We can agree that some experiences could befall even the most experienced home maker. But when they befall the independent male, it somehow serves us right.
For example - Puréed Asparagus.
I receive many suggestions from well meaning friends about all the things that will assure my living beyond my life savings - and - in such great health and vigor that younger men will wonder and younger ladies will note my entrance.
Certainly I am vain enough to accept the admiration and warmth of ladies who note my skills on the dance floor, but in reality appreciate my competency behind the wheel after sunset.
So, when the benefits of puréed asparagus were sent with assurances the aching knees or diminished libido might magically repair, I dutifully added the contents to my shopping cart.
And when I emptied the simmered contents of two cans into the blender, added some exotic spices ( salt and pepper) and punched the switch, a few stalks on the bottom began to disintegrate into a really nasty looking mess.
A serving spoon moved the escaping upper mess about and then the phone rang.
Today, I know the choices I will make in future efforts.
Let it ring - that's what the answering machine is for; or
Turn off the blender; or
Take spoon with me to the phone.
The option of dropping the spoon into the operating mechanism is not practical.
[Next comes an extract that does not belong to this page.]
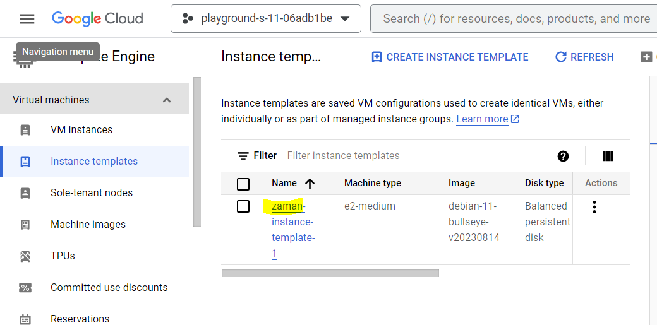Select Instance templates in sidebar
657x325 pixels.
click(94, 162)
A full day of cleaning the kitchen, laundering clothes, washing out eyes, and washing hair did little to take the aroma away. And months later, I am still finding specs and globs of asparagus in unbelievable locations.
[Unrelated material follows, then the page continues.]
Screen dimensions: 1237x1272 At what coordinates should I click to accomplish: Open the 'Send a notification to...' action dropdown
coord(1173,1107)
Yes, I returned to the challenge and have been enjoying asparagus cured knee joints and useless libido for months.
Which brings me to Yams.
Two of them have awaited me in a basket on the counter for two months. My daughters overlook them when scavenging my fridge for expired “Use by” dates.
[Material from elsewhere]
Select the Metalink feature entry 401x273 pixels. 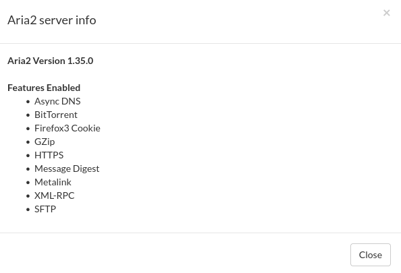pos(53,183)
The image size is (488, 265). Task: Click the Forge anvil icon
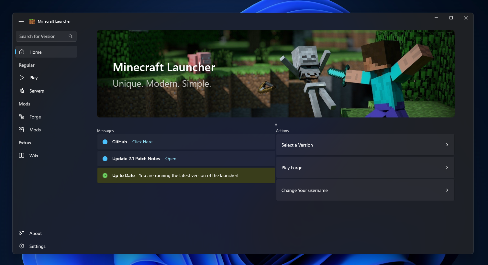pos(21,116)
I thought it cannot be too difficult to heat one up and enjoy it for lunch with my thawed out left over kentucky fried chicken thigh. A chuckling neighbor lady told me, just cut one up, heat it to soften it in the microwave, then cook for a few minutes in a frying pan.
I will save the second Yam, and bring it with me to Sam's club where I hope to see the man who demonstrated those knife sets that slice tomatoes paper thin, or cut through the heaviest food can with equal effort. Yams do not yield to the effort.
No knife would do it, I am sure. I gave up after about an hour with the blade firmly stuck midway into the thing. I actually went out to get my circular saw, having dismissed the chain saw option when I spied a green asparagus spear on the ceiling fan blade.
Does anyone know the difference between a sweet potato and a yam? Perhaps it was discussed in a Lou Costello episode. And by the way, make sure you turn off the ceiling fan before you attempt to remove an asparagus spear.